2. This morning I started writing a research note that I've been thinking about for a while on gross job flows in 1880. Gross job flows have been an important part of the modern macroeconomics of labor, but they haven't been that prominent in the economic history literature because you need firm-level panel data, which isn't particularly easy to come by. I'm using some data collected by the census bureau in 1880 to do the job. I'll hopefully also look at job flows from 1870-1880 to see if the same cyclical patterns we see in modern data show up back then, but the retrospective data is ultimately going to be less reliable - we'll see. This will be shorter than the last paper. I'm thinking of the Journal of Economic History because I know it regularly publishes notes (unlike the Economic History Review), but if anyone has any other suggestions I'd love to hear about it.
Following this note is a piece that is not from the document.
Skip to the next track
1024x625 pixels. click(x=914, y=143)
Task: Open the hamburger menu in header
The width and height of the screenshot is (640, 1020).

3. Still pulling together material on the political economy of H.P. Lovecraft, who put a surprising amount of thought into the changes that were going on in American society in the 1920s and 1930s. I have no idea what's going to come of this... it's just in a perpetual collect/annotate/outline mode.
4. And this "if Hayek and Bastiat were econometricians what kind of econometricians would they be?" thing... again... we'll see what comes of that.
Oh ya, and applying to grad school... essay mostly drafted, gotta start actually studying for the GRE now. I didn't do so shabby last time - hopefully this won't be so bad.